The suffering of East Timorese women falls into many categories including the killing of pregnant women, rape, comfort women, forced motherhood, child stealing and public executions.
Becoming mistresses or "local wives" of Indonesian soldiers offers some protection from certain East Timorese women from continous raping by other soldiers. The soldiers keep the young women with them while they stay in East Timor, and when they go they abandon or pass the women on to the soldiers who replace them.
Recently, 23-year-old Alianca dos Santos was arrested by members of the Indonesian armed forces. She was beated, threatened with death and raped on three occasions. She was forced to work for the soldiers until Bishop Carlos Belo forced the military to release her.
From the outset the Indonesian military has singled out women for particularly harsh treatment. The killing of wives, sisters and other female relatives of East Timorese independence fighters began on day one of the invasion.

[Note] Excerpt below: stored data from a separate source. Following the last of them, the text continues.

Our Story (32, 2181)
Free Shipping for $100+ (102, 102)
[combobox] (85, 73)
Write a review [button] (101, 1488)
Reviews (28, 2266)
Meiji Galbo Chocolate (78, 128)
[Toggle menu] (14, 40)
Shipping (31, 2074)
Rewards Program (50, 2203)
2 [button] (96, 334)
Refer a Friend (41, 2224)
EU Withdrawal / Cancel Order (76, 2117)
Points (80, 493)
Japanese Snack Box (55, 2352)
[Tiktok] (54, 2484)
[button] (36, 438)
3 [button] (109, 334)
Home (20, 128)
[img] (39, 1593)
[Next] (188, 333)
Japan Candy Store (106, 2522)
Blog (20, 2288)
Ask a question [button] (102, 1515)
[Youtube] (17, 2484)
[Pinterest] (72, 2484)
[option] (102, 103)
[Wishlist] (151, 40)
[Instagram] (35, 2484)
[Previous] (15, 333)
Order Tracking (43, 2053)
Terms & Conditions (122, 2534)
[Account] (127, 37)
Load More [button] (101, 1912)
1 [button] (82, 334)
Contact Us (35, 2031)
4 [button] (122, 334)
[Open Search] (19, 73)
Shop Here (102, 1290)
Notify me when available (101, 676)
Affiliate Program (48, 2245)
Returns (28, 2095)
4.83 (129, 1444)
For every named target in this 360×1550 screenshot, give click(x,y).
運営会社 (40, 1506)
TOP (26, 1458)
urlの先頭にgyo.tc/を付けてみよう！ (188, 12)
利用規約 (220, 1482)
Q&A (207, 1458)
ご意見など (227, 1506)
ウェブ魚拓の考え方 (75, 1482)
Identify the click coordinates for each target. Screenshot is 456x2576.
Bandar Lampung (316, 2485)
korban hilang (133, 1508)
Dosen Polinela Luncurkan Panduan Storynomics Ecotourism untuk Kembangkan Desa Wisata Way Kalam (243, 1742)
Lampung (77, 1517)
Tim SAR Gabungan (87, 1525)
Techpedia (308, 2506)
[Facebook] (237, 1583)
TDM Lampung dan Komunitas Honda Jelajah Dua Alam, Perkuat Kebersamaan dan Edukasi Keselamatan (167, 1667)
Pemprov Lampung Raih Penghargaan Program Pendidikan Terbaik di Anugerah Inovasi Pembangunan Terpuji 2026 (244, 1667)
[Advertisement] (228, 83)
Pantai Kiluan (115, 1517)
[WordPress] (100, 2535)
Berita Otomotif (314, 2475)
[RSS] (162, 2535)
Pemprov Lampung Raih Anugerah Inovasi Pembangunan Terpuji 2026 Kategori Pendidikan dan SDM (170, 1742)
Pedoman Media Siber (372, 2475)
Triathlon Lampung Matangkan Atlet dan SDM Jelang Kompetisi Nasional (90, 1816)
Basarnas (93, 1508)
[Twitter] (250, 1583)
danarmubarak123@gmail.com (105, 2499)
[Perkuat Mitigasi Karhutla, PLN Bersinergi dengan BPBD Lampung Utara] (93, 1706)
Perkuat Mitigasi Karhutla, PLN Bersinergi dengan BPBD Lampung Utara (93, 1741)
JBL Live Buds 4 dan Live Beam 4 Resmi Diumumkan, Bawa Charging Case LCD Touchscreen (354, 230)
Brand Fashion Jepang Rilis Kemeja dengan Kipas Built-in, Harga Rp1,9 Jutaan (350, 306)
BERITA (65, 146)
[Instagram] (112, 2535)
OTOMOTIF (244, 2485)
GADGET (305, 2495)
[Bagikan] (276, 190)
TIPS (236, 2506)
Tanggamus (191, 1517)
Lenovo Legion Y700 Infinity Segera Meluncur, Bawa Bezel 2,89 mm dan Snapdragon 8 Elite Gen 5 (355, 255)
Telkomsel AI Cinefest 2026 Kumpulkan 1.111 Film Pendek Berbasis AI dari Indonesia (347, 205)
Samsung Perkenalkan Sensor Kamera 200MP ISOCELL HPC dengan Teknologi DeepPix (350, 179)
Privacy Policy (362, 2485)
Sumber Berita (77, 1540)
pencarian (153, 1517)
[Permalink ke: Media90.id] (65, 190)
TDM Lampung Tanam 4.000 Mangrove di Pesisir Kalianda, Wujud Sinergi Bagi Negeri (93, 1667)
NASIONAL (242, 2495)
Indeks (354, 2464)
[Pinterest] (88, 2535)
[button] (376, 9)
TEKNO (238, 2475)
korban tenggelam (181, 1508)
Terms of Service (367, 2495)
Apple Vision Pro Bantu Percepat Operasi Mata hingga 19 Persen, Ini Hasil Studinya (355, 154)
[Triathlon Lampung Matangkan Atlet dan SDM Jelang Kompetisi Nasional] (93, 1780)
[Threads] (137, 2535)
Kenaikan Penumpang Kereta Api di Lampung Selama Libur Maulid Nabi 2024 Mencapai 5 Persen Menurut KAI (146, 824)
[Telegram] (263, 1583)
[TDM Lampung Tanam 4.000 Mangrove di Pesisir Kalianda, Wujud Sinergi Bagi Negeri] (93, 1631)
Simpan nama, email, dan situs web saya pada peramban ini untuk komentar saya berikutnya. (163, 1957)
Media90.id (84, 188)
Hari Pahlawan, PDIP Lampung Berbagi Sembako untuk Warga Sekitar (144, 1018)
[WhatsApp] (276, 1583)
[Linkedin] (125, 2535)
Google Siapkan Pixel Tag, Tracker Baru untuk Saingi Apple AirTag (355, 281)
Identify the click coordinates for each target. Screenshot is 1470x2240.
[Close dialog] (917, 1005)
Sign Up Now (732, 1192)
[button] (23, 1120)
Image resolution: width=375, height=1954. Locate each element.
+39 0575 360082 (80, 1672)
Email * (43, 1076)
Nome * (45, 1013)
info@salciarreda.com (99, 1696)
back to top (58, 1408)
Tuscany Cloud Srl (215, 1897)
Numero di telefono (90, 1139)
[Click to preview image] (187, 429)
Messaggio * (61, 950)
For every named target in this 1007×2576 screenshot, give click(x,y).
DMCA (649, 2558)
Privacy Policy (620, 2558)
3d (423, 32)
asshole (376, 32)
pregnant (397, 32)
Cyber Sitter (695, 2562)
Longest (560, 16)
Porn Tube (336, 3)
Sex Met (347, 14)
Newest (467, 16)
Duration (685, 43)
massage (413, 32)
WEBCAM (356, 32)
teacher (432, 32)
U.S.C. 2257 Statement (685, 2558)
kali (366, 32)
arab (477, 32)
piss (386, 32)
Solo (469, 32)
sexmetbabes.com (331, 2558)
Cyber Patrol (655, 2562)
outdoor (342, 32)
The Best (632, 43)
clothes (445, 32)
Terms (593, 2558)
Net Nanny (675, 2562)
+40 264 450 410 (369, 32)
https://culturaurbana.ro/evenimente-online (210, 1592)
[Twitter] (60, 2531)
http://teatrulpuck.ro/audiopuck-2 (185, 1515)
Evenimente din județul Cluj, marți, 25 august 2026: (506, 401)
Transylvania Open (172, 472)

On that day, Isabela Lobato, the wife of the East Timorese President Nicolau, was taken from the place where she was hiding with three of her sisters. Without hesitation she was raped by her executioners and then shot dead. Also on that day, 159 other women wwere executed after their childern had been taken from them. The childern were taken by the Indonesian military to the capital Jakarta.
In a small village outside the East Timorese capital of Dili, Jose and Fatima Gusmao witnesses told how a pregnant women was treated at the hands of the Indonesian invaders.
After a group of 20 soldiers had attacked the village and left in a big helicopter, the Gusmao couple saw the woman slowly coming out of her house. When they returned to get a better look this is what they saw:
"When we get closer we see it is the the pregnant woman outside. She is naked. She holds herself, all the stomach is cut open, the baby and everything coming out, the blood has started to dry black. She is just alive and I think she knows us. She tries to speak but no sound comes out. Tears run from all over her face. "We can do nothing for her. We cannot fix a wound like that. We try to take the baby out but she is dead, cut completely in pieces by sharp knives. It is so horrible we can hardly believe, the small childern are broken, torn apart by their legs, like you tear paper."
Only recently has the suffering of the women of East Timor been focused on. No international agency with the exception of Amnesty Internatinal, has documented the appalling atrocities inflicted on them by the Indonesian military.